Boosting farming to deal with rising aged population in the countryside
Editor's note: Young people search for new ways of life amid old traditions in rural parts of the country. Over the past decade, the Chinese government has poured resources into rural areas as part of a rural revitalization project to attract talented young people to settle in the countryside and boost rural economies, writes a veteran journalist with China Daily.
The rapidly aging rural population has made it more challenging for China to ensure food security.
By the end of 2021, the population aged 60 or above reached 267 million, or 18.9 percent of the total population, while those aged above 65 reached 200 million, or 14.2 percent.
People visiting villages in China can see that many houses are locked all year round and those living in the villages are either elderly people or children, because the young and middle-aged farmers have mostly left their villages in search of non-farming but better-paying jobs in cities.
Although China's arable land ranks third in the world behind the United States and India, if divided by its huge population of more than 1.41 billion, each Chinese person has an average arable land of only about 0.1 hectare.
In a country with nearly 500 million people identified as farmers, a typical rural family can toil on its small farm of 0.3-0.5 hectare and earn enough to survive but not enough to improve its economic lot. As a result, many young and middle-aged farmers have migrated to cities in search of better-paying jobs, leaving the land to their parents and grandparents. When the aged are too old to work, their plots are left untended, which is a waste of precious land resource in a country like China.
Efforts to lure young farmers back to their villages have mostly been in vain. Being used to the more colorful life in cities, the young "farmers" born after the 1980s are not satisfied with the relatively low income in rural areas. So to make farming more profitable, the government has been encouraging farmers who prefer working in cities to transfer their land use rights to investors, who, with larger plots to work on, can use machines and new technologies to reduce production cost and increase output.
In China, arable land is collectively owned and allocated to rural households in accordance with the number of their family members. So the famers can only transfer their land right use, not the ownership. By transferring their land right use to investors, farmers can earn not only transfer fees but also year-end profits while getting wages for the work they do in cities or, more importantly, working on these huge farms and getting paid for it.
As a result, intensive farming is emerging in China with some new farms being as big as 200 hectares. With the help of new equipment and technologies, the investors need fewer people to cultivate the land and harvest crops, and make bigger profits.
This new way of farming seems attractive to young people, many of whom are returning to their home villages to operate tractors, use harvesters and even drones for cultivation. Over the past few years, there have been reports of young people with higher education taking up modern farming to earn decent incomes.

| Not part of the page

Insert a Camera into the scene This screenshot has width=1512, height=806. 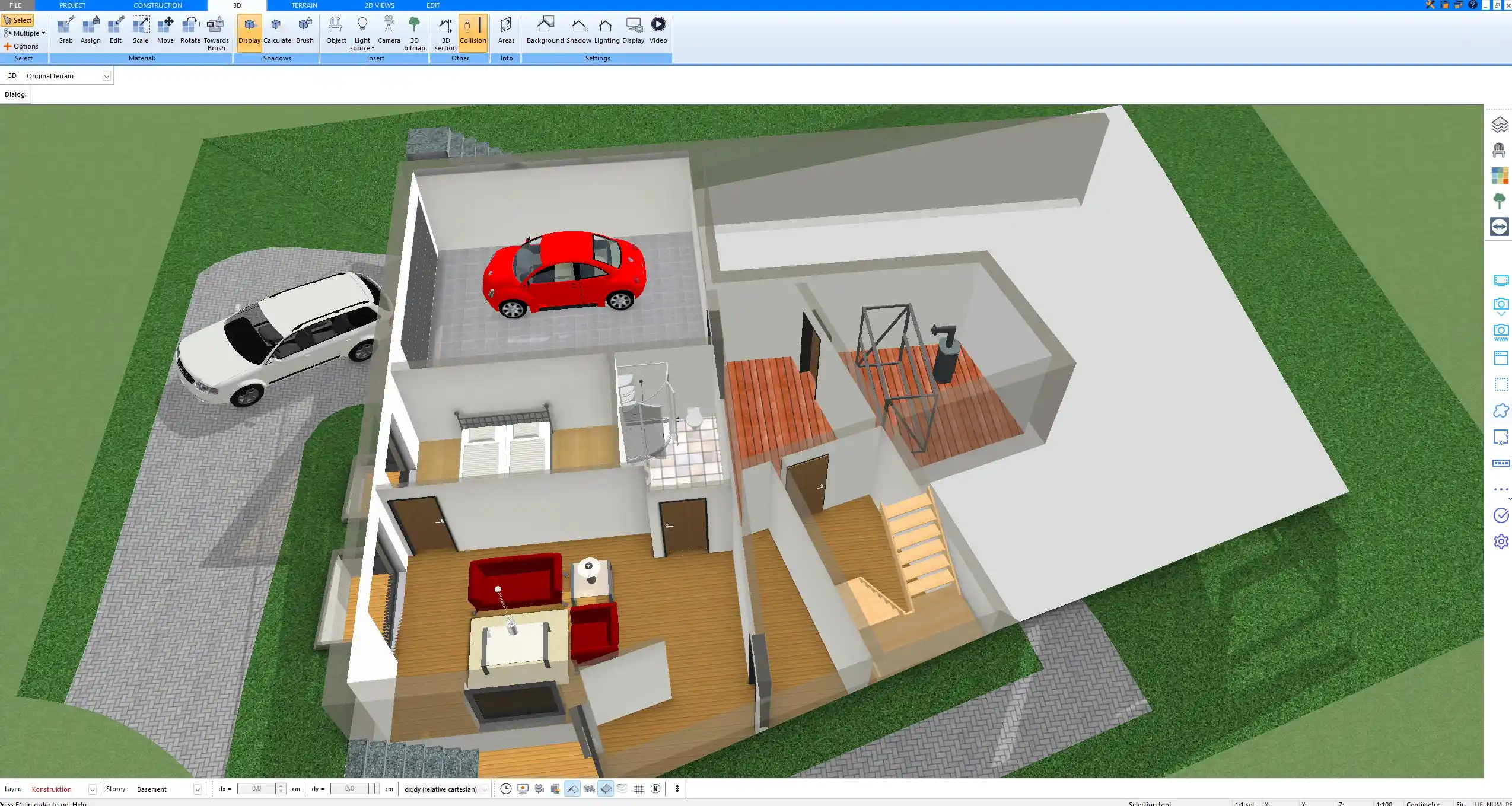389,30
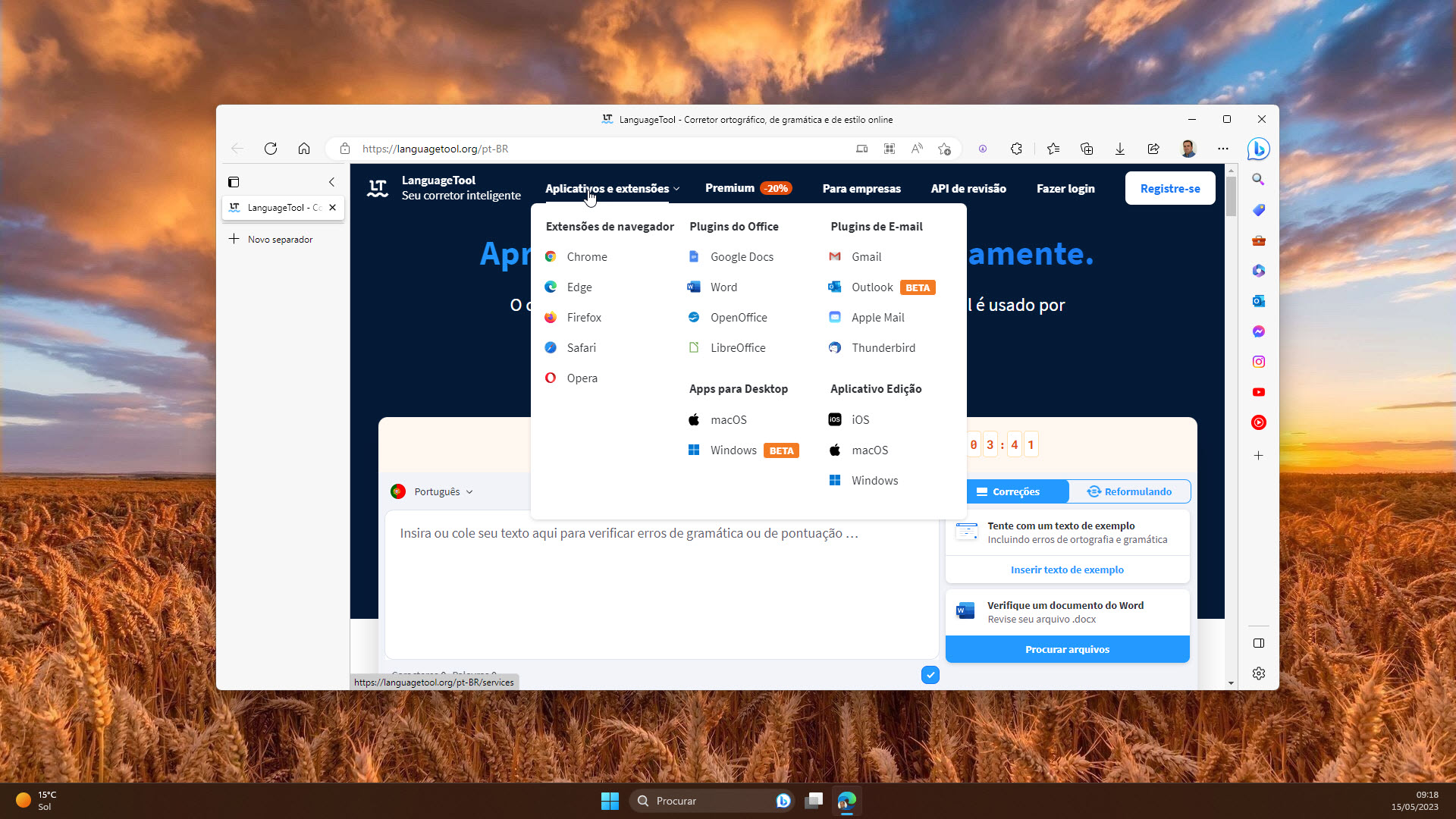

With modern farming becoming more profitable, rural working and living conditions are fast improving, prompting more young people to choose farming as a career. Also, modern farming has been creating new employment opportunities in villages in some areas.
In Jiangsu, Zhejiang and many other better-developed coastal provinces, many tourists and travelers are opting for homestays in villages. Decorated in traditional style and providing good services, such homestays may ask for more than 1,000 yuan ($131) per night for one room. These homestays are mostly managed by young people with higher education and working experience in star-rated hotels who have returned to their villages. Expensive as they are, one may need to book homestays weeks in advance to get accommodation in many places given the craze of urban residents to enjoy the rural life and landscape for a few days.
The fast-paced development of e-commerce is also prompting many young people to return to their villages to operate such homestays or engage in other profitable employment.
Young people returning to villages, though still relatively small in number, is an encouraging sign, because it will help narrow the urban-rural income gap and make agriculture an attractive industry again for the youths.
The author is former deputy editor-in-chief of China Daily.